■ **ACTION ITEM**
Would you print every entry exactly as it appears?

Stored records
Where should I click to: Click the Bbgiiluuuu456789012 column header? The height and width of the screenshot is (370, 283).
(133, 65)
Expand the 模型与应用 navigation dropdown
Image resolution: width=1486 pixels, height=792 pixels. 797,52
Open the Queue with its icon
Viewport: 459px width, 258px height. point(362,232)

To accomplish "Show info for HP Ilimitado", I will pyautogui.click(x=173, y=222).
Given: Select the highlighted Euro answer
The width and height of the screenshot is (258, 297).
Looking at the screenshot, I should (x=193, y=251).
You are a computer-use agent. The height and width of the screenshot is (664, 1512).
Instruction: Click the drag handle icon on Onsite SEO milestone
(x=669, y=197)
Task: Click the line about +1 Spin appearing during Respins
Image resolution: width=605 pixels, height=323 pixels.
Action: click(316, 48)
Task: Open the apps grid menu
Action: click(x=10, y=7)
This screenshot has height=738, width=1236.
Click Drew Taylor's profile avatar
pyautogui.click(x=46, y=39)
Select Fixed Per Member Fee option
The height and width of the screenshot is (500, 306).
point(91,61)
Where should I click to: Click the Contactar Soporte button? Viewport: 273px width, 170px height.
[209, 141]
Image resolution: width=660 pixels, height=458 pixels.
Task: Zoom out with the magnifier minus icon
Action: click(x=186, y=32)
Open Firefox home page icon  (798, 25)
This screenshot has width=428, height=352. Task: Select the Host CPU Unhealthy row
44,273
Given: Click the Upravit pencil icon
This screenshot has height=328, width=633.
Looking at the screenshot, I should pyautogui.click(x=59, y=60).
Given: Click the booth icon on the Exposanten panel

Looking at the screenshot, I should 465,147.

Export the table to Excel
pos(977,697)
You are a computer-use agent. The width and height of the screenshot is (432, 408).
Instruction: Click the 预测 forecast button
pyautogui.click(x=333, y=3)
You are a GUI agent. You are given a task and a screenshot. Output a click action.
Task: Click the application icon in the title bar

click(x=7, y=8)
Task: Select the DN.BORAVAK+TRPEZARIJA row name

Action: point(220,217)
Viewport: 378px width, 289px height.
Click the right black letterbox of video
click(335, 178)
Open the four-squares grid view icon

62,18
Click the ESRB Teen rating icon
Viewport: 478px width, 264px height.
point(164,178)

■ **SOLUTION TO THIS PROBLEM**
Where should I click to: Click the Bbgiiluuuu456789012 column header? The height and width of the screenshot is (370, 283).
(133, 65)
Expand the 模型与应用 navigation dropdown
Image resolution: width=1486 pixels, height=792 pixels. 797,52
Open the Queue with its icon
Viewport: 459px width, 258px height. point(362,232)

To accomplish "Show info for HP Ilimitado", I will pyautogui.click(x=173, y=222).
Given: Select the highlighted Euro answer
The width and height of the screenshot is (258, 297).
Looking at the screenshot, I should (x=193, y=251).
You are a computer-use agent. The height and width of the screenshot is (664, 1512).
Instruction: Click the drag handle icon on Onsite SEO milestone
(x=669, y=197)
Task: Click the line about +1 Spin appearing during Respins
Image resolution: width=605 pixels, height=323 pixels.
Action: click(316, 48)
Task: Open the apps grid menu
Action: click(x=10, y=7)
This screenshot has height=738, width=1236.
Click Drew Taylor's profile avatar
pyautogui.click(x=46, y=39)
Select Fixed Per Member Fee option
The height and width of the screenshot is (500, 306).
point(91,61)
Where should I click to: Click the Contactar Soporte button? Viewport: 273px width, 170px height.
[209, 141]
Image resolution: width=660 pixels, height=458 pixels.
Task: Zoom out with the magnifier minus icon
Action: click(x=186, y=32)
Open Firefox home page icon  (798, 25)
This screenshot has width=428, height=352. Task: Select the Host CPU Unhealthy row
44,273
Given: Click the Upravit pencil icon
This screenshot has height=328, width=633.
Looking at the screenshot, I should pyautogui.click(x=59, y=60).
Given: Click the booth icon on the Exposanten panel

Looking at the screenshot, I should 465,147.

Export the table to Excel
pos(977,697)
You are a computer-use agent. The width and height of the screenshot is (432, 408).
Instruction: Click the 预测 forecast button
pyautogui.click(x=333, y=3)
You are a GUI agent. You are given a task and a screenshot. Output a click action.
Task: Click the application icon in the title bar

click(x=7, y=8)
Task: Select the DN.BORAVAK+TRPEZARIJA row name

Action: point(220,217)
Viewport: 378px width, 289px height.
Click the right black letterbox of video
click(335, 178)
Open the four-squares grid view icon

62,18
Click the ESRB Teen rating icon
Viewport: 478px width, 264px height.
point(164,178)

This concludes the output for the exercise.